• [Task statement] Please write out exactly the lines from the one with "Switch to the Layout1 tab" through the end of the data below, both ends included, and omit any pictures.

(Records contained in a dataset)
######
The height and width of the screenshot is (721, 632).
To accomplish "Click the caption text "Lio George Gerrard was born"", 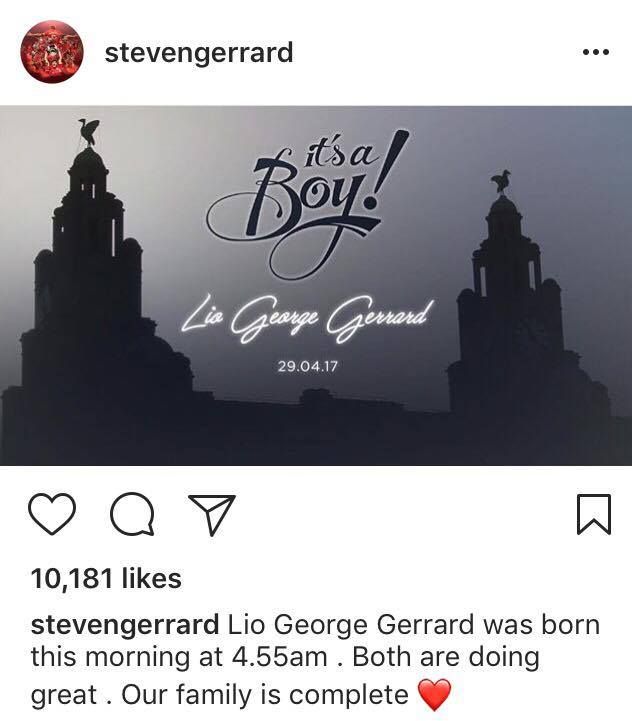I will (x=414, y=626).
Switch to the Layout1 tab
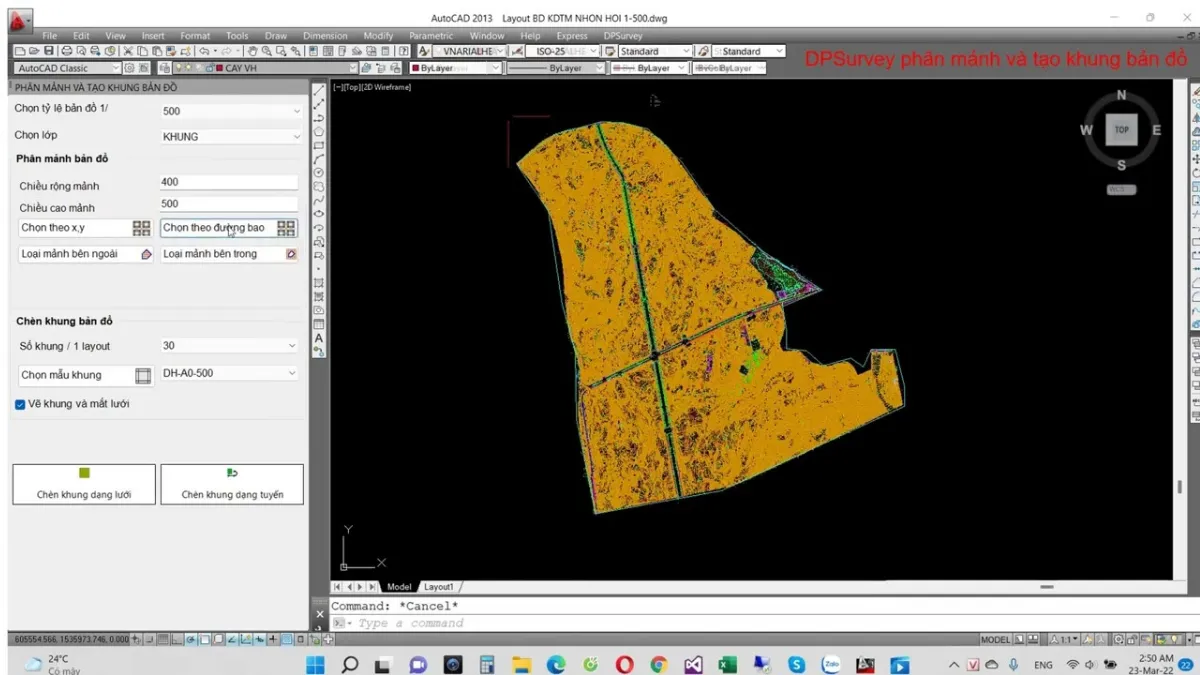The image size is (1200, 675). pyautogui.click(x=438, y=587)
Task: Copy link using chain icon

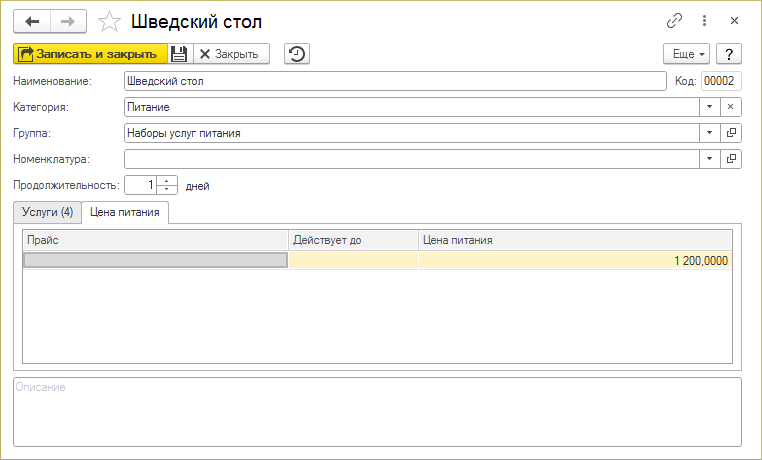Action: click(675, 21)
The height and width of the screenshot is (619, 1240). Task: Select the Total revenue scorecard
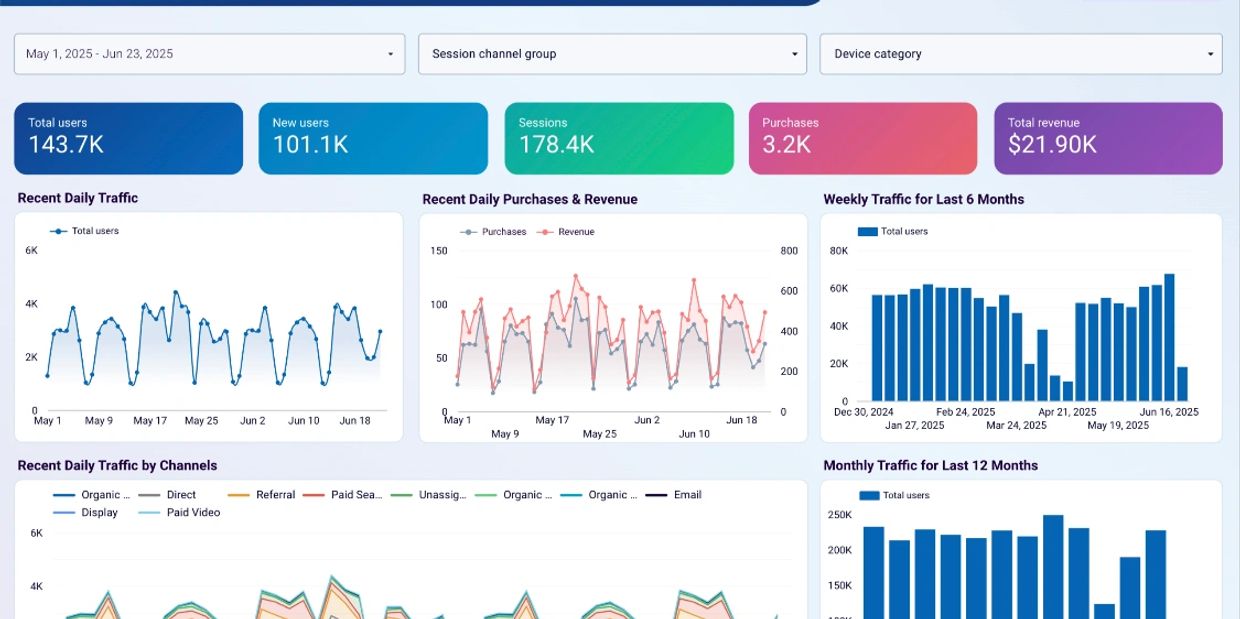pos(1108,138)
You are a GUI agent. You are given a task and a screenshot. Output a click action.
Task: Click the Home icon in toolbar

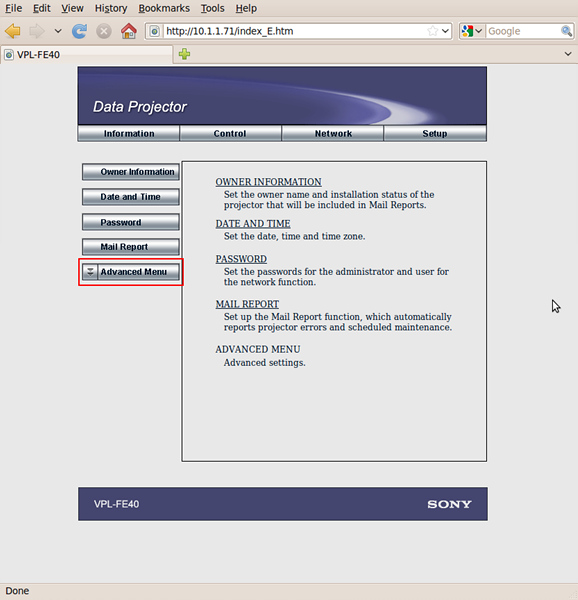129,31
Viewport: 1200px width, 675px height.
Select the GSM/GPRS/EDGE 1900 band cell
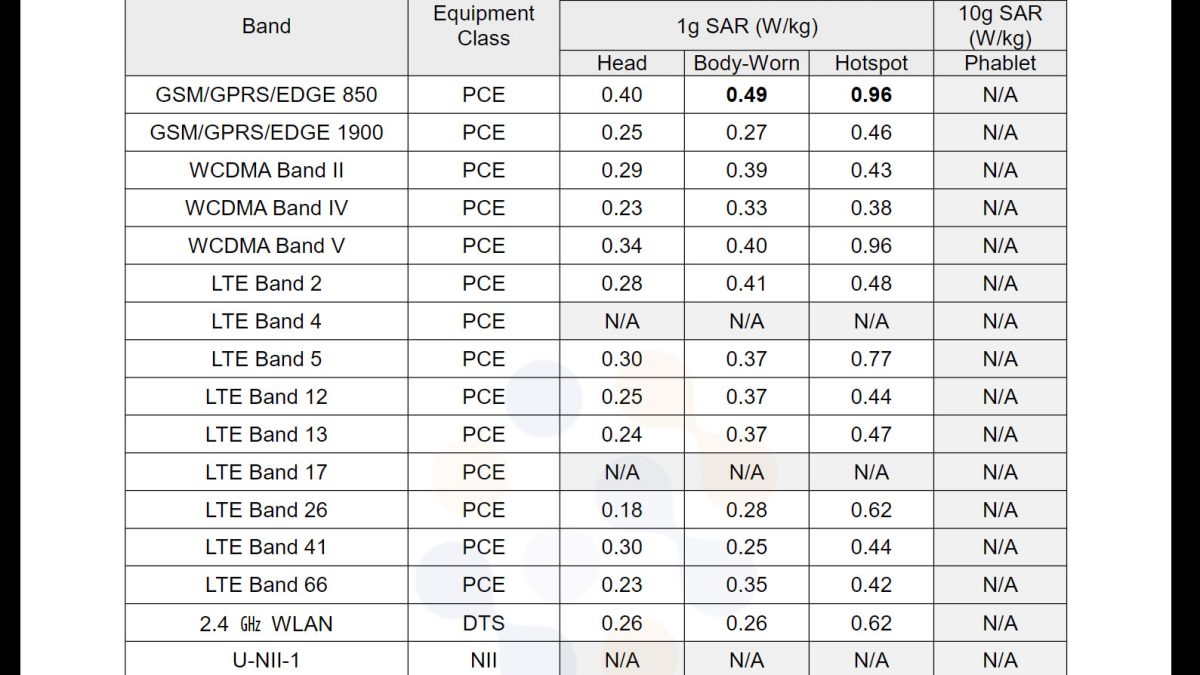[266, 132]
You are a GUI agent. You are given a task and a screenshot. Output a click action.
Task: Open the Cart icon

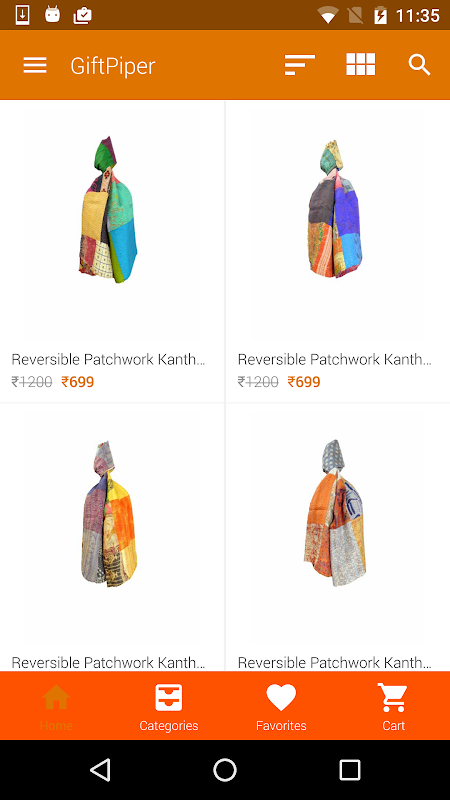point(393,707)
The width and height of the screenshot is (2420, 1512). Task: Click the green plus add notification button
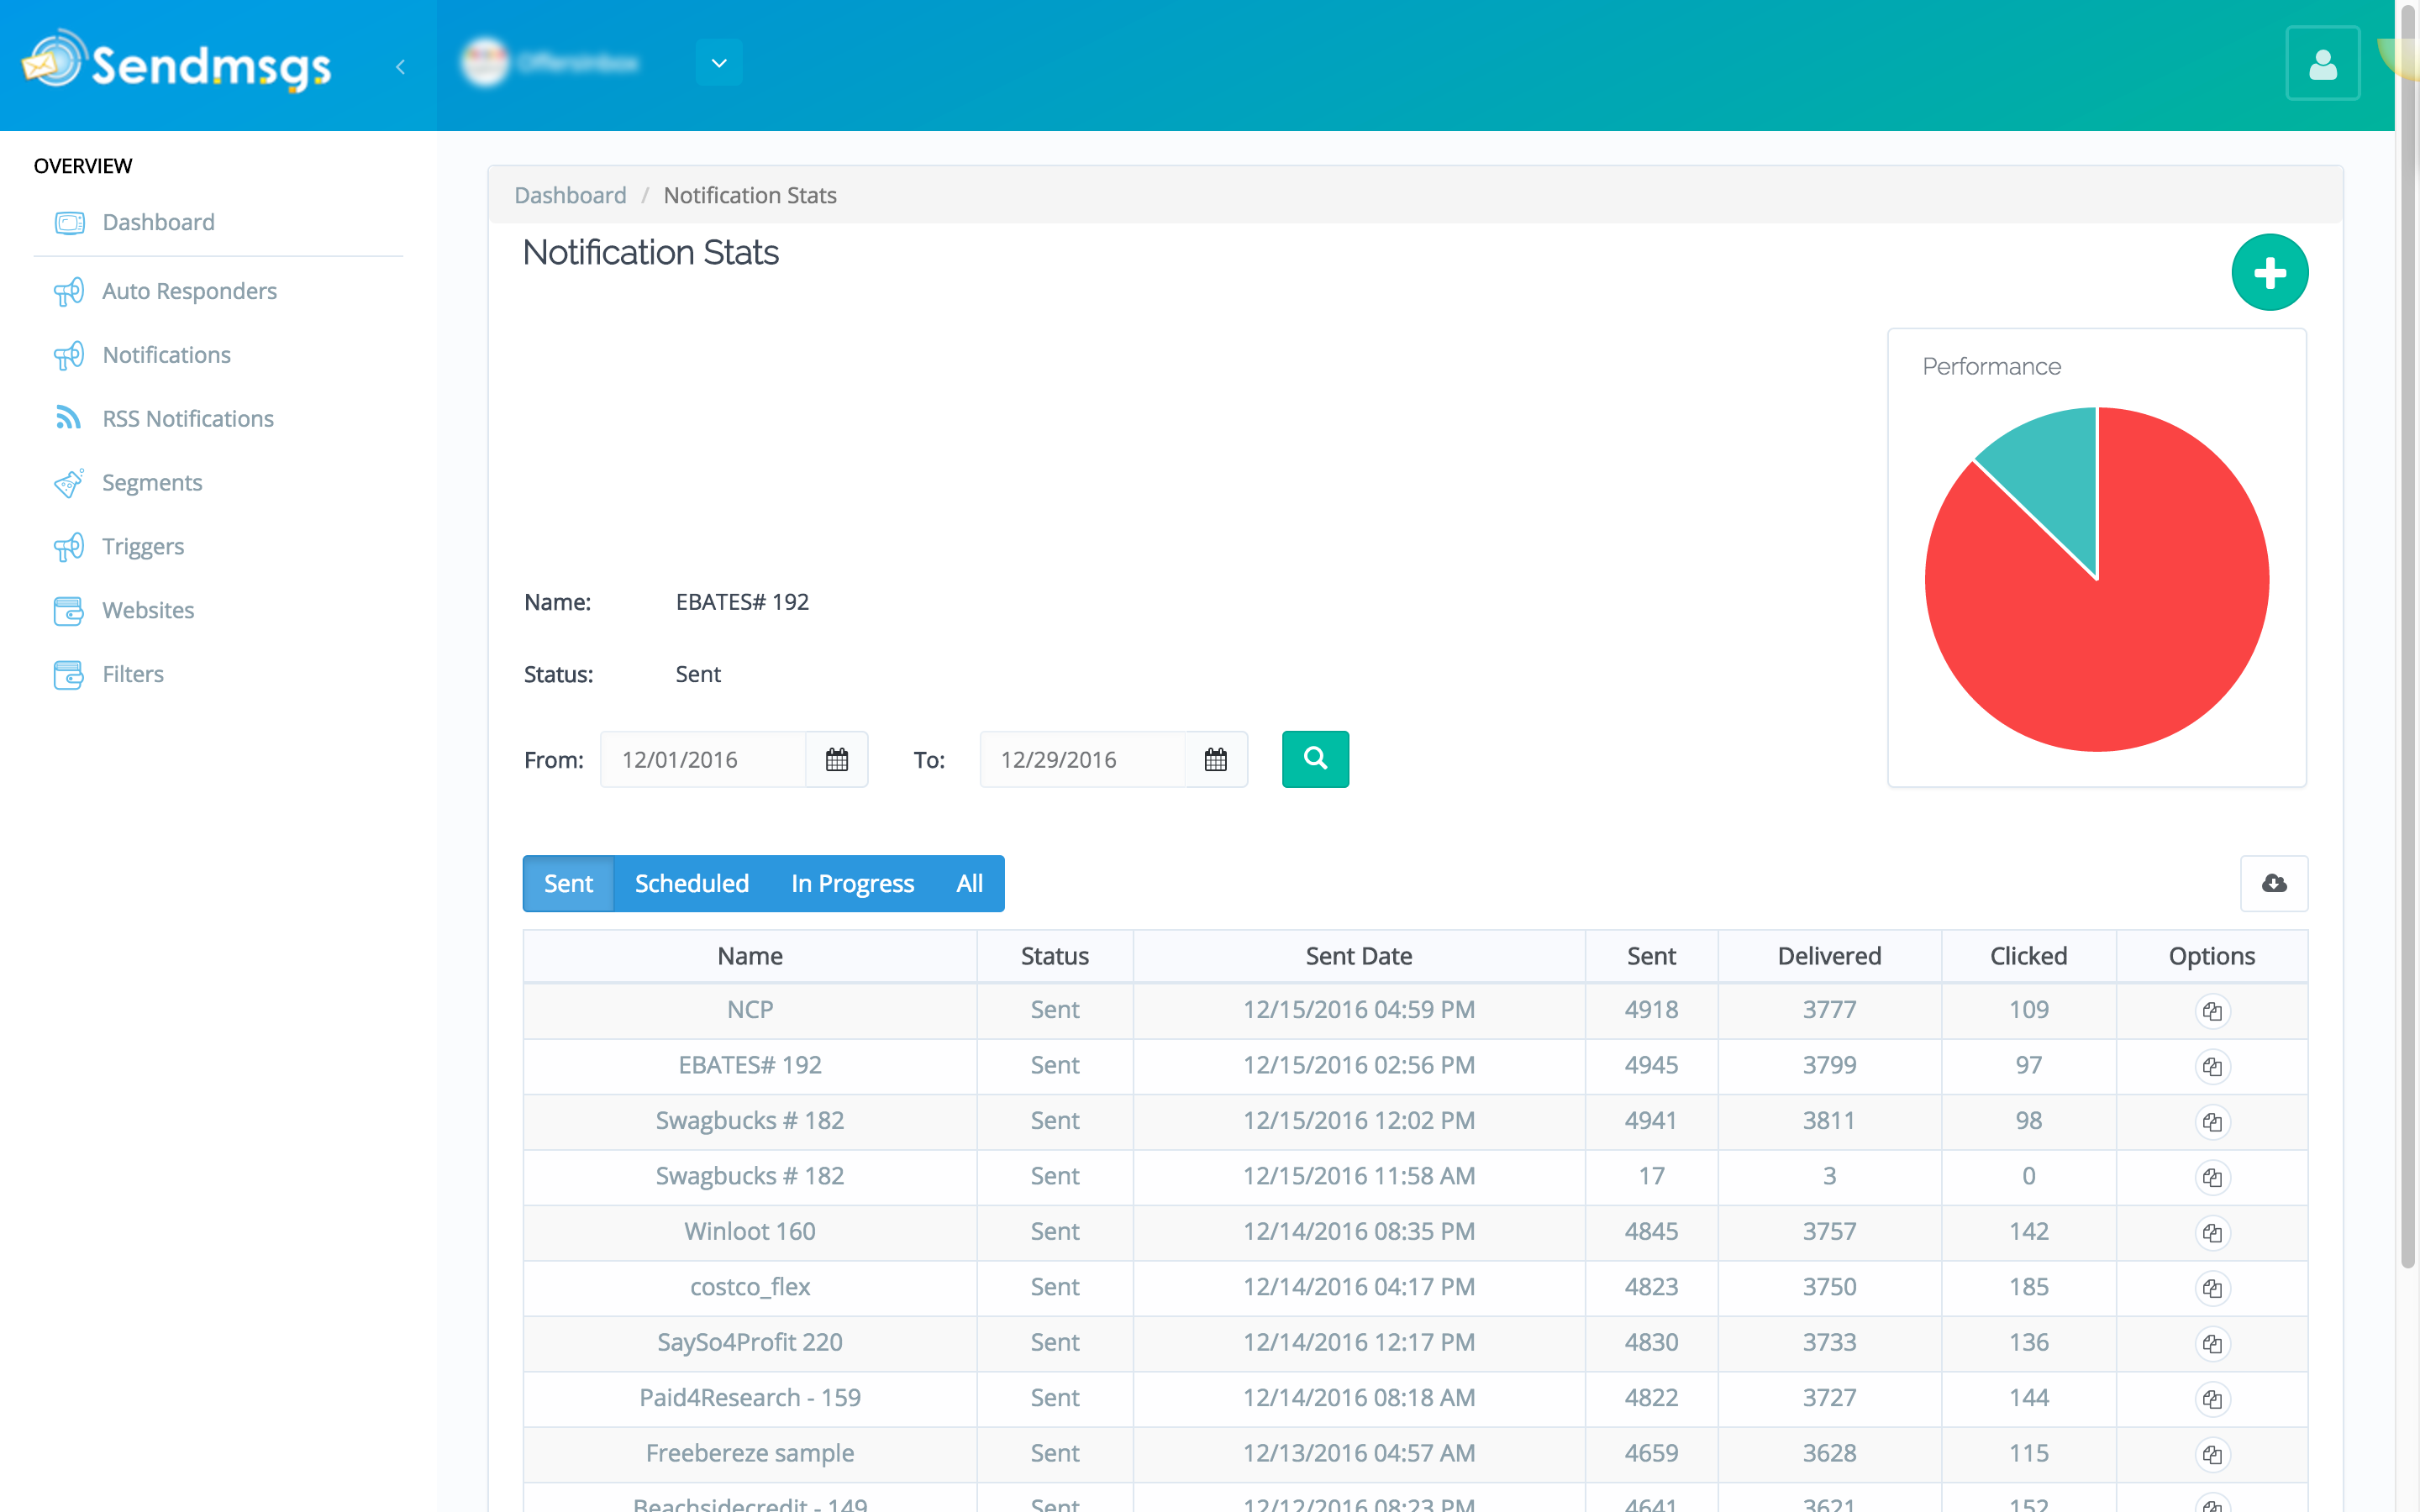(2269, 272)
######
• [Output of the exercise]
Switch to the Layout1 tab
The image size is (1200, 675). pyautogui.click(x=438, y=587)
Task: Copy link using chain icon

Action: click(675, 21)
The height and width of the screenshot is (619, 1240). Task: Select the Total revenue scorecard
pos(1108,138)
You are a GUI agent. You are given a task and a screenshot. Output a click action.
Task: Click the Home icon in toolbar

129,31
Viewport: 1200px width, 675px height.
Select the GSM/GPRS/EDGE 1900 band cell
[266, 132]
You are a GUI agent. You are given a task and a screenshot. Output a click action.
Task: Open the Cart icon

point(393,707)
The width and height of the screenshot is (2420, 1512). Task: Click the green plus add notification button
(2269, 272)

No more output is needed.